By Alfred L. Brophy
Issue date: 11/21/06
Brown University’s Committee on Slavery and Justice recently made a report that details the connections of the Brown family to both the slave trade and to antislavery advocacy. Brown’s report is the most comprehensive of several recent discussions on other campuses. Students at Yale and the University of Virginia are talking about their universities’ connections to slavery. The University of North Carolina sponsored an exhibit on slavery at that school. Mostly campus explorations involve talk about the past. However, in 2002 Vanderbilt University tried to drop "Confederate" from the name of a building on its campus. The United Daughters of the Confederacy, who had given money in the 1930s for the building, sued and won.
Before the Civil War many educational institutions-both North and South-benefited from slavery. Harvard Law School’s first endowed chair was funded by a man, Isaac Royall, who made a fortune from his slaves’ labor. But schools were not just beneficiaries of slavery; they were supporters of it as well. William and Mary Professor Thomas Roderick Dew wrote what became our country’s leading proslavery tract. Randolph-Macon College’s President William Smith wrote a college textbook on proslavery thought. It taught that abolition would be an "essential evil-a curse" for slaves.
Then there is Columbia University’s Barnard College, which opened in 1889, more than two decades after the end of slavery. It was named after F.A.P. Barnard, who was president of Columbia in the years after the Civil War and was an important proponent of women’s education. Barnard served in the War Department during the Civil War and thus helped to end slavery.
Before the Civil War, Barnard was a professor at the University of Alabama, where he benefited from the system of slavery. One slave worked as his laboratory assistant. Barnard’s connections to slavery go deeper than a nostalgic story about a lab assistant, however. He also appears to have owned several women. In the 1850s, when Barnard was chancellor at the University of Mississippi, he expelled a student who attacked one of his female slaves. The student then complained that Barnard relied on testimony of a slave against a white person. Mississippi’s trustees tried and acquitted Barnard of that offense.

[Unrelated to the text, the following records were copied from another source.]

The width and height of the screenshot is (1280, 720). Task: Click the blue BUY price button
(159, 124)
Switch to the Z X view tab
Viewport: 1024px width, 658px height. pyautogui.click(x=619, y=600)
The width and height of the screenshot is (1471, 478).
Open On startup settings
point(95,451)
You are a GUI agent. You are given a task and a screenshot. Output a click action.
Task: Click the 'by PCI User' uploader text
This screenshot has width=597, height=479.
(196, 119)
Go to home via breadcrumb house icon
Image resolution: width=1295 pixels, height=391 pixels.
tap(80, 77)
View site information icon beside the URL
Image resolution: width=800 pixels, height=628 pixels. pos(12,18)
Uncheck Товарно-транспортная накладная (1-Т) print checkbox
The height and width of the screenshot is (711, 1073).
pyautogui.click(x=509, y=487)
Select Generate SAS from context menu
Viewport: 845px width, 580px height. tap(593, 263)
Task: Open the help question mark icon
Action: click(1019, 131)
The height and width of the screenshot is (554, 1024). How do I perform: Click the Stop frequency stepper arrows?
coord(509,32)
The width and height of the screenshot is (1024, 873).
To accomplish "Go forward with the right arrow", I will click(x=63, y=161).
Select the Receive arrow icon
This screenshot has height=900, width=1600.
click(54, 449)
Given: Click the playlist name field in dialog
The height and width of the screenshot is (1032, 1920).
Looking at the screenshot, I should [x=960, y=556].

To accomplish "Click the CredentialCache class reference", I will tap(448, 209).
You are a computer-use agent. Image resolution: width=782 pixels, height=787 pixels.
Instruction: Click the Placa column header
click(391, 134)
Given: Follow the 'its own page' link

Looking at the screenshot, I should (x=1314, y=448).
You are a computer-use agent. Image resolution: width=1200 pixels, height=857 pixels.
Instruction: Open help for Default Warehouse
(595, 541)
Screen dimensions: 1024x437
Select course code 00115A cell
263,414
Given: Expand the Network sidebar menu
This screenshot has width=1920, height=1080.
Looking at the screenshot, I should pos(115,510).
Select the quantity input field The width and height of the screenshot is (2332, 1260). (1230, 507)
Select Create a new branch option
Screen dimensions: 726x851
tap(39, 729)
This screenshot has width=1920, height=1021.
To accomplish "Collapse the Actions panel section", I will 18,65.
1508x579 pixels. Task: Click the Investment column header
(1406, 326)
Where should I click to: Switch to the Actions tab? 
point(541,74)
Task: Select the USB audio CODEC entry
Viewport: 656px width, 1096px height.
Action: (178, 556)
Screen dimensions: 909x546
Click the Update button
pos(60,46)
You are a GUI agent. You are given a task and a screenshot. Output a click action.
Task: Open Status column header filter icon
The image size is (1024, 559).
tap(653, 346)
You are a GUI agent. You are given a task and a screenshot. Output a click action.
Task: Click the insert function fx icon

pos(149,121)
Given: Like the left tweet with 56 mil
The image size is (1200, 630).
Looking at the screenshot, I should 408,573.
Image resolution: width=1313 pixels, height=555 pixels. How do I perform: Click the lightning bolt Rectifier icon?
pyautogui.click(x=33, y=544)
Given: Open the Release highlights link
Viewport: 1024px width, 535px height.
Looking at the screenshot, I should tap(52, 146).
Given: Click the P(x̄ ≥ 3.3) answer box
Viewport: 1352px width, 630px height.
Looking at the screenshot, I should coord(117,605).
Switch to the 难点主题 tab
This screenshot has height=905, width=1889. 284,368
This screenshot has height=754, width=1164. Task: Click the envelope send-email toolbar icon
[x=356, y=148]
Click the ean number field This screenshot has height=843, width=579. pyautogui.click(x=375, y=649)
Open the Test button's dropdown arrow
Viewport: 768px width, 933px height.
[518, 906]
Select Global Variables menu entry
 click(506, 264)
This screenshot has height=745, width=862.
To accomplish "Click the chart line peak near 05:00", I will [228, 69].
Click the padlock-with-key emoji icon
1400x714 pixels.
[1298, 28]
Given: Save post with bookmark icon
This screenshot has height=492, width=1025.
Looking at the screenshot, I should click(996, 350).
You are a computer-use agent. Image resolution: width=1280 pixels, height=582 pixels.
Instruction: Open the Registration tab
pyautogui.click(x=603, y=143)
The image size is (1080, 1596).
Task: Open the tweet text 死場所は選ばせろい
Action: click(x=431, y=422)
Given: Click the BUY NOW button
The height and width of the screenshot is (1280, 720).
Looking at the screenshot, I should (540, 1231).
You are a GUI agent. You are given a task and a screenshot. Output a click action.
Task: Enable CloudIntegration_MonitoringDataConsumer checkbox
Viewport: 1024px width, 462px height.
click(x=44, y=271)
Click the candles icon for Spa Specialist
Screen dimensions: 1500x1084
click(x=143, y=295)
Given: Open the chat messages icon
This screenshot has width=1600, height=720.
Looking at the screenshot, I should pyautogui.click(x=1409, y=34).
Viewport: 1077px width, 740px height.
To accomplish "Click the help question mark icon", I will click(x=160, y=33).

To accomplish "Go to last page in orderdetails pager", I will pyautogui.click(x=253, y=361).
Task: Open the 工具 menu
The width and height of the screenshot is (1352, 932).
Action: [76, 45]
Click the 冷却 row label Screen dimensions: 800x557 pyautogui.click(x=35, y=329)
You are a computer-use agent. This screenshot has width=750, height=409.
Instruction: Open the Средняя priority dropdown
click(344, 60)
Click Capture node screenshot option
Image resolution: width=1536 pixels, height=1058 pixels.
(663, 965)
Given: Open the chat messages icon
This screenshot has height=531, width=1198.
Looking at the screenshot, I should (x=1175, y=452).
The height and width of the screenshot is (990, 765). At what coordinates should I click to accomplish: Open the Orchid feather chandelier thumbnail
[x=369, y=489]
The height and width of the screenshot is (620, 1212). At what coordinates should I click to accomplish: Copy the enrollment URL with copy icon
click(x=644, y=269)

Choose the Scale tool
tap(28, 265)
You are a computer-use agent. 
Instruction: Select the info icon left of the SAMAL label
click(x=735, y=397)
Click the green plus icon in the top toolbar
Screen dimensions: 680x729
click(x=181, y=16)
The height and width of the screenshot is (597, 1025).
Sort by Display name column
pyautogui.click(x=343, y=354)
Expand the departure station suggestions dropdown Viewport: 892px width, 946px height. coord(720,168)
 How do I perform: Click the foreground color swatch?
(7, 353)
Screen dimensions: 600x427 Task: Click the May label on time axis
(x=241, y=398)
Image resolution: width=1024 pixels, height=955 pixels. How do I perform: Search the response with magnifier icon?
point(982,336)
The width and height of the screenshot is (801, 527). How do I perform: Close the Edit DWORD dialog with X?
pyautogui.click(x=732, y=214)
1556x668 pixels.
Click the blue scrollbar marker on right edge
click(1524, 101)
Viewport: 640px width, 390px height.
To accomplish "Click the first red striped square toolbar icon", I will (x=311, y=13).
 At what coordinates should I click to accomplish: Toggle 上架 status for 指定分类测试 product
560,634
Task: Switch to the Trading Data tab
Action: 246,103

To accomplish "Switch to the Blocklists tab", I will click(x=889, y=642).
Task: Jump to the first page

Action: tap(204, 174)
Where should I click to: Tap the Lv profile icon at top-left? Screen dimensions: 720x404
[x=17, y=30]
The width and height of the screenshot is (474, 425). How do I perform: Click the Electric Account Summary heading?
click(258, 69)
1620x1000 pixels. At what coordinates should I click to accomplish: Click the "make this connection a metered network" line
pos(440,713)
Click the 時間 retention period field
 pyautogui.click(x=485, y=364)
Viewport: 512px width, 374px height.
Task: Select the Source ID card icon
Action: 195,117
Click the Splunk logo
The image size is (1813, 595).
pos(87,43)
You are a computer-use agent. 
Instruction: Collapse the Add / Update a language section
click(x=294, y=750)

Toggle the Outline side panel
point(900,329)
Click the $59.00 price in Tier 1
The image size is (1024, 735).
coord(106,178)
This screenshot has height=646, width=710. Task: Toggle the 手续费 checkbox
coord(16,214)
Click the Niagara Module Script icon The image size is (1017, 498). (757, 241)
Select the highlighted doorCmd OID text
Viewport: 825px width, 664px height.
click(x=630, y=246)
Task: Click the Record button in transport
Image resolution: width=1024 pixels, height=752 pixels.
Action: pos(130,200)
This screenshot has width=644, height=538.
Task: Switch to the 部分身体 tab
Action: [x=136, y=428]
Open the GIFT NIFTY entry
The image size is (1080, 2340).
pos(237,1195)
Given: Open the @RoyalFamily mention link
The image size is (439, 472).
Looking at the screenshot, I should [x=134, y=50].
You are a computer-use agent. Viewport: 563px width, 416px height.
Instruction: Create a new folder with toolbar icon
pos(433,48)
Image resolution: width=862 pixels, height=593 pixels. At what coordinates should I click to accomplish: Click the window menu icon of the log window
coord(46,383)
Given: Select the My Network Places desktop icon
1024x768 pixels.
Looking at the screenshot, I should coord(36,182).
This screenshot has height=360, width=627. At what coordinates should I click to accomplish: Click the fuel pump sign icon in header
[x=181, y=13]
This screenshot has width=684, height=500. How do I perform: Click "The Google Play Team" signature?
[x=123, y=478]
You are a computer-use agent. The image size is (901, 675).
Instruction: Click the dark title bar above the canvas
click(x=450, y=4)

We find slavery is linked to many of our institutions and some may question whether we should be honoring people with such connections to slavery. Yet, names of colleges and buildings are part of traditions. In remembering and learning about those traditions, we learn more about ourselves. And we learn that a person or an institution connected to slavery can also be the vehicle for our liberation as a people. Now when we think about Barnard College we can also remember and honor the people whose labor and suffering contributed to our nation’s growth.